The latter hypothesis differs from the former in that it allows for a
proportion of families to be unlinked to locus 2. The log likelihood
obtained under such a restricted hypothesis is then compared with the
log likelihood under a less restricted or unrestricted hypothesis. See
explanations at the end of the section on the HOMOG3R program for
further details.
POINT4 program
The POINT4 program is interactive and calculates the log
likelihood at
specific parameter values for a mixture of up to 4 family types. It
reads input files in the regular format for the HOMOG program. When
files in the format for HOMOG3R are to be used by POINT4, the two
numbers on the second line indicating numbers of recombination
fractions must be replaced by a single number, which is the sum of the
previous two numbers.
To use the program, you will have to furnish 4 values of a (proportions
of family types), e.g., 0.23 0.77 0 0 for two
components. Also, you need to specify "theta" values.

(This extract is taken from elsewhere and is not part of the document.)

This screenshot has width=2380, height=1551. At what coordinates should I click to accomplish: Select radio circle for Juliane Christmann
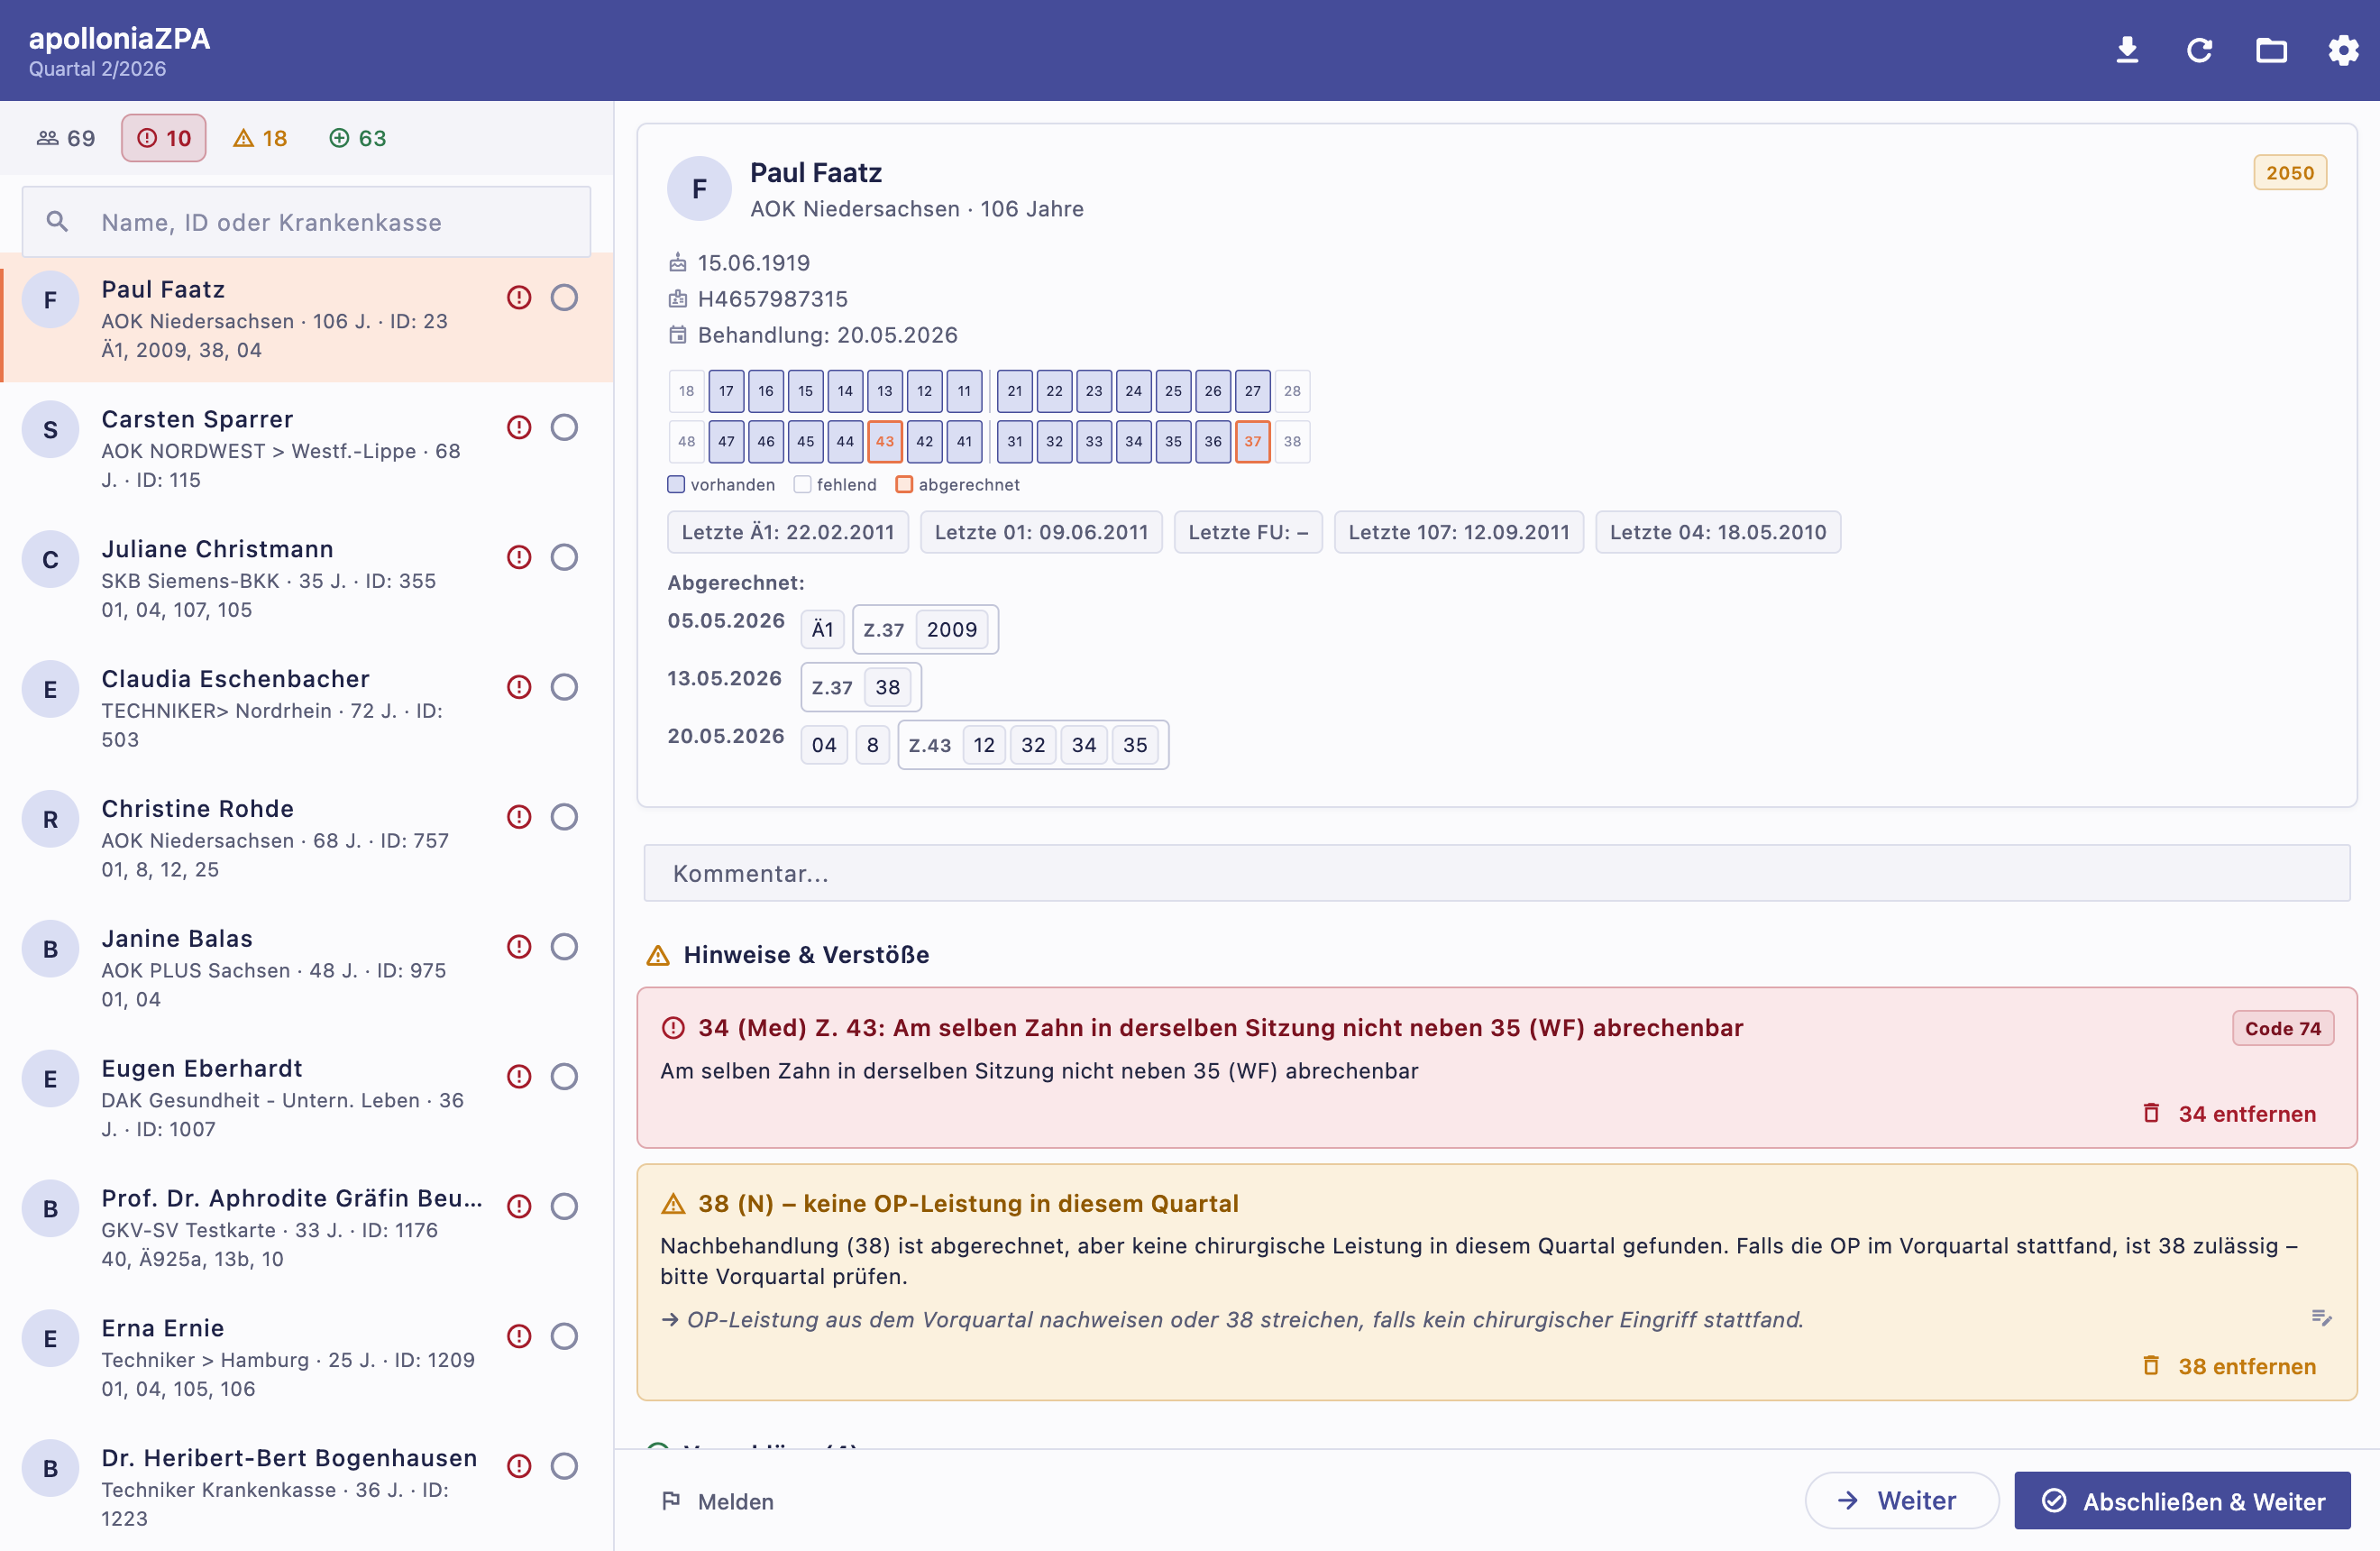click(564, 557)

However, rather than the actual recombination fractions, the program
expects the consecutive (integer) numbers corresponding to the θ values
given in the input file, for example, 3 for the third θ value. To
specify a recombination fraction of 50%, enter a number outside the
range of numbers of θ values, e.g.. 0. The θ numbers corresponding to α
= 0 are irrelevant (any θ will do).
MTEST program
The MTEST program implements Morton's likelihood ratio test for
heterogeneity of the recombination fraction among different groups of
families (Morton 1956). Each group consists of a certain number of
families, e.g., groups may correspond to investigators, or to countries
of origin, etc. Also, each family may be regarded as forming a group of
its own (Morton's original usage of the test). The test assumes
homogeneity within each group (same θ). The null hypothesis
specifies overall homogeneity while under the alternative hypothesis of
heterogeneity, a potentially different θ value exists for each group.
This test statistic is also reported by the standard HOMOG program.
Files used by the program have the following fixed names:
- MTEST.DAT is the input file. It has the same
structure as the input file to the HOMOG program. A sample
MTEST.DAT file is provided.
- MTEST.OUT is the output file.
- MTEST.GRP is an input file holding the family
group definitions. The first line contains the number, NGR, of groups
to follow on subsequent lines. On each of the following NGR lines,
family numbers are given that form one group, e.g., 3 11 12 15.
Contiguous family numbers may be given in abbreviated form, e.g.,
numbers 7 through 11 may be given as -7 11.The first line and the
following NGR lines define one set of groups. As many such sets may be
given as desired. An example MTEST.GRP file is provided. Note that
after the number NGR of groups, a title may follow on the same line,
but there must be at least one space between NGR and the title.If NGR =
0 is given as the number of groups, this is taken to indicate that each
family should form one group of its own (original usage of Morton's
test). In that case, no family numbers are to be provided.The last line
of the file should contain the number -1 to indicate the end of input.
REFERENCES
Bhat A, Heath SC, Ott J (1999) Heterogeneity for multiple disease
loci
in linkage analysis. Hum Hered
49:229-231
Morton NE (1956) The detection and estimation of linkage between the
genes for elliptocytosis and the Rh blood type. Am J Hum Genet 8:80-96
Ott J (1986) Linkage probability and its approximate confidence
interval under possible heterogeneity. Genet Epidemiol Suppl
1:251-257
Ott J (1999) Analysis of Human
Genetic Linkage, third edition. Johns
Hopkins University Press, Baltimore
Terwilliger JD, Ott J (1994) Handbook
of Human Genetic Linkage. Johns
Hopkins University Press, Baltimore. Now available as a pdf file.